How many lines of the records below contain the word "header"? Answer with the number alone.

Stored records
>>>

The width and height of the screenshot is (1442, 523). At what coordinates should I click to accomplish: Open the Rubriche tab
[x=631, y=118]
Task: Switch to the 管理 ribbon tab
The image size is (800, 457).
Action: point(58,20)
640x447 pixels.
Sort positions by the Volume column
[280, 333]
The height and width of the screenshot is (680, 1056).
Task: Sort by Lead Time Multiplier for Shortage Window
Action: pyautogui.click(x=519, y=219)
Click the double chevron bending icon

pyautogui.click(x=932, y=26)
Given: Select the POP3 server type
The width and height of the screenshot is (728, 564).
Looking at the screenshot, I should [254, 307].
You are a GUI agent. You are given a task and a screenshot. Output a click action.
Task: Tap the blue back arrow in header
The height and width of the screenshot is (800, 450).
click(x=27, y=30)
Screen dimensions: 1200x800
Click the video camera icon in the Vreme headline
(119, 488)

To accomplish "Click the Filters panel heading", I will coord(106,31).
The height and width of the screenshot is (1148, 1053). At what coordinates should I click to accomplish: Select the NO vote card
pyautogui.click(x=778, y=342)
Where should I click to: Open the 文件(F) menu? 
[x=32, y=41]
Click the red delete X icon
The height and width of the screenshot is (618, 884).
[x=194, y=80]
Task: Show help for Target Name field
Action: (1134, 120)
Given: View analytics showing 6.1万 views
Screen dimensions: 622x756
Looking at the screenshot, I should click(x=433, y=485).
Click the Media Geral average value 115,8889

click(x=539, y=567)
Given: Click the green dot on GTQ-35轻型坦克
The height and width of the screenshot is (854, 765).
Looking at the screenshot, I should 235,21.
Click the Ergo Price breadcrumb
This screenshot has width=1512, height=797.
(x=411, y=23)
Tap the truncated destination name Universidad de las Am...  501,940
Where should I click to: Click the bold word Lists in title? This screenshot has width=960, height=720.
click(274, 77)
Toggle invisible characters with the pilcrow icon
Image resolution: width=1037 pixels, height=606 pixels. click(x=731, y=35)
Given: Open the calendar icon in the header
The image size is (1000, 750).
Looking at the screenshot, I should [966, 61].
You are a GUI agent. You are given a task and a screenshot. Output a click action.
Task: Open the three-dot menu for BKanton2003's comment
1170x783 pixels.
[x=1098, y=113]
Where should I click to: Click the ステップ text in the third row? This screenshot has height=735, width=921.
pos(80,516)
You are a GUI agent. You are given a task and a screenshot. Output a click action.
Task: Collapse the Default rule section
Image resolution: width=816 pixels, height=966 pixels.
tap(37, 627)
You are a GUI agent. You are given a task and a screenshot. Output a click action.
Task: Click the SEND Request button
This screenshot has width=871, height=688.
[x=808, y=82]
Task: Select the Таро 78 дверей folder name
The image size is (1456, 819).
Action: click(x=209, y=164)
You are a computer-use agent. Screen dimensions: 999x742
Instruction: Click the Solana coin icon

<<<

■ SOLUTION TO THIS TASK ■
2